Tim pengawas menemukan bahwa 10 tungku peleburan dioperasikan tanpa sistem pengelolaan emisi yang memadai. Empat di antaranya menggunakan bahan bakar minyak pelumas bekas, yang berpotensi tinggi memproduksi polutan berbahaya.
Alat pengendali pencemaran udara yang berupa wet scrubber diketahui rusak dan tidak berfungsi selama lebih dari empat bulan. Hal ini dikonfirmasi langsung oleh General Manager PT MPI saat proses pengawasan berlangsung.
Akibat kerusakan tersebut, emisi dari proses peleburan dibuang langsung ke udara tanpa penyaringan, memperburuk kualitas udara di sekitar area pabrik.

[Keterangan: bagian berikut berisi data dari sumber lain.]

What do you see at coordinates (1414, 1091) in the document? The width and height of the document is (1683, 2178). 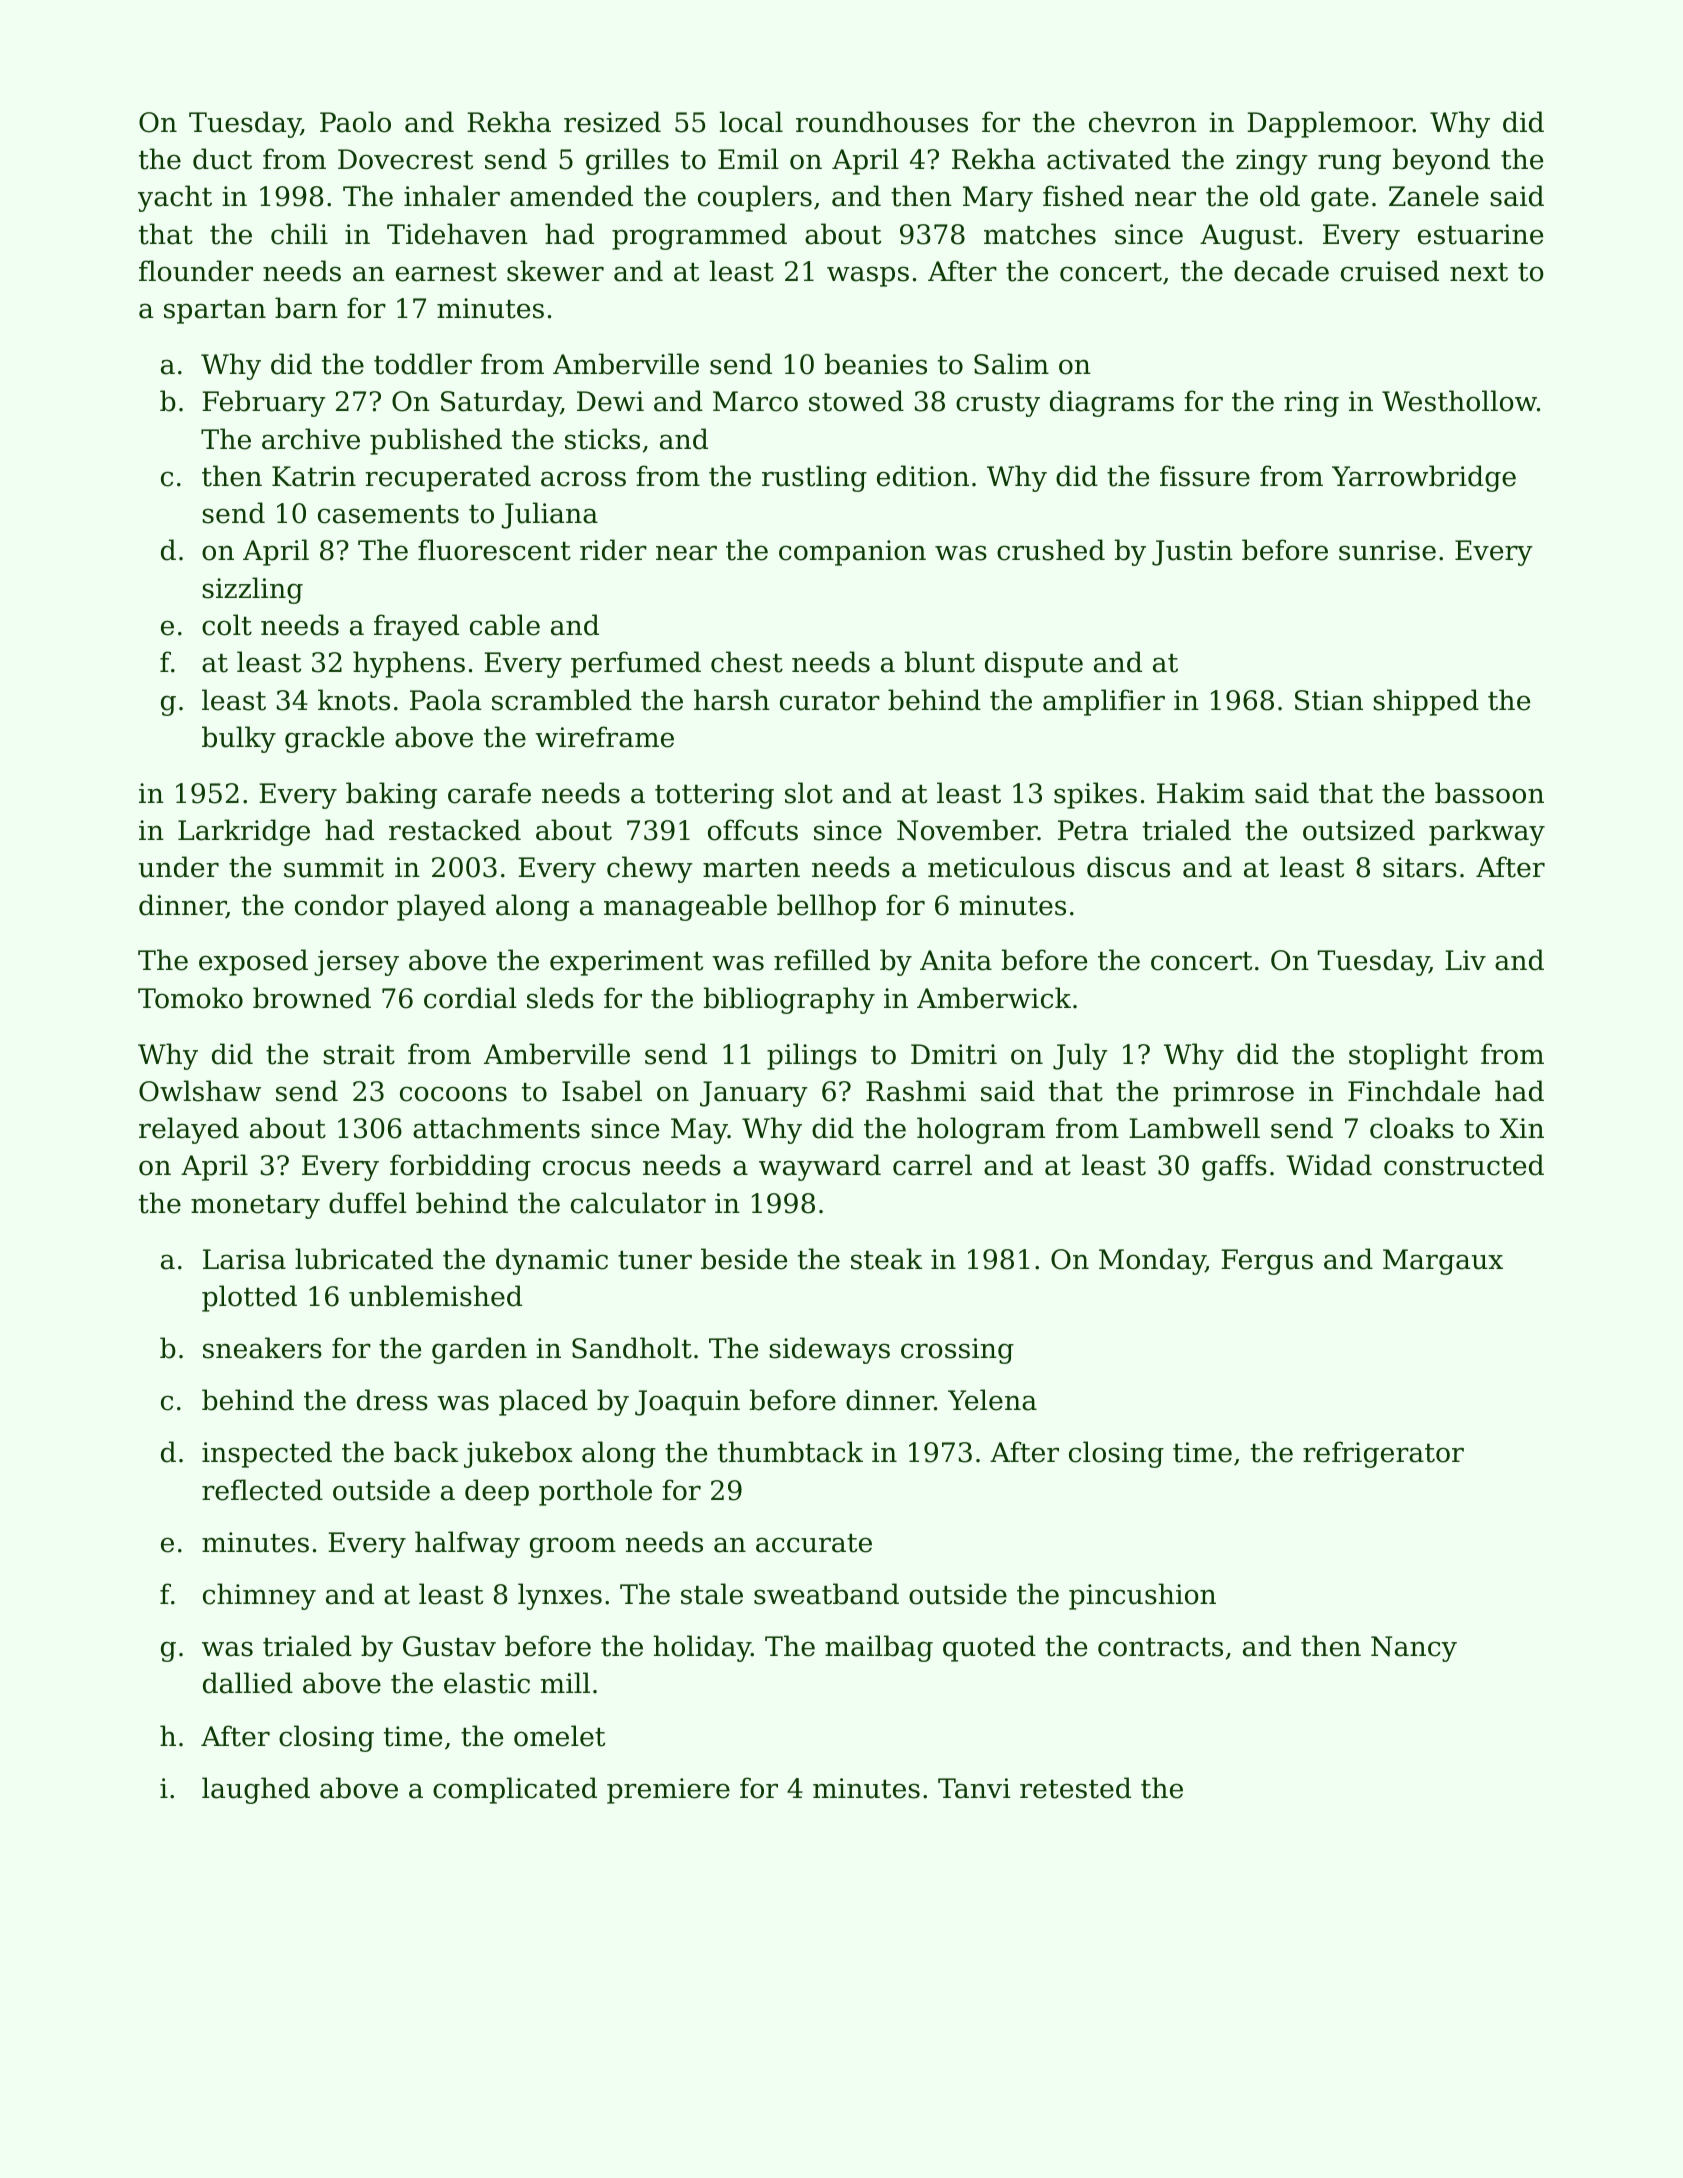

“Penyegelan ini adalah langkah tegas kami terhadap pelaku usaha yang mengabaikan kewajiban pengendalian pencemaran udara,” ujar Deputi Bidang Penegakan Hukum Lingkungan Hidup, Irjen Pol Rizal Irawan, pada Ahad (29/6/2025).
Rizal menegaskan bahwa KLH/BPLH akan terus menindak pelanggaran yang serupa, baik di wilayah Jabodetabek maupun di daerah lain.
Menteri Lingkungan Hidup/Kepala BPLH, Hanif Faisol Nurrofiq, juga menyoroti pentingnya tanggung jawab industri dalam menjaga kualitas udara yang baik.
“Udara bersih adalah hak setiap warga negara. Tidak ada toleransi bagi pelaku usaha yang mengorbankan kesehatan masyarakat demi keuntungan jangka pendek,” tegas Hanif.
Ia menambahkan bahwa KLH/BPLH akan menjatuhkan sanksi administratif maupun pidana kepada pelaku industri yang tetap melanggar aturan. Hanif juga mendorong semua pelaku usaha untuk segera memperbaiki sistem pengelolaan lingkungan dan mematuhi hukum yang berlaku.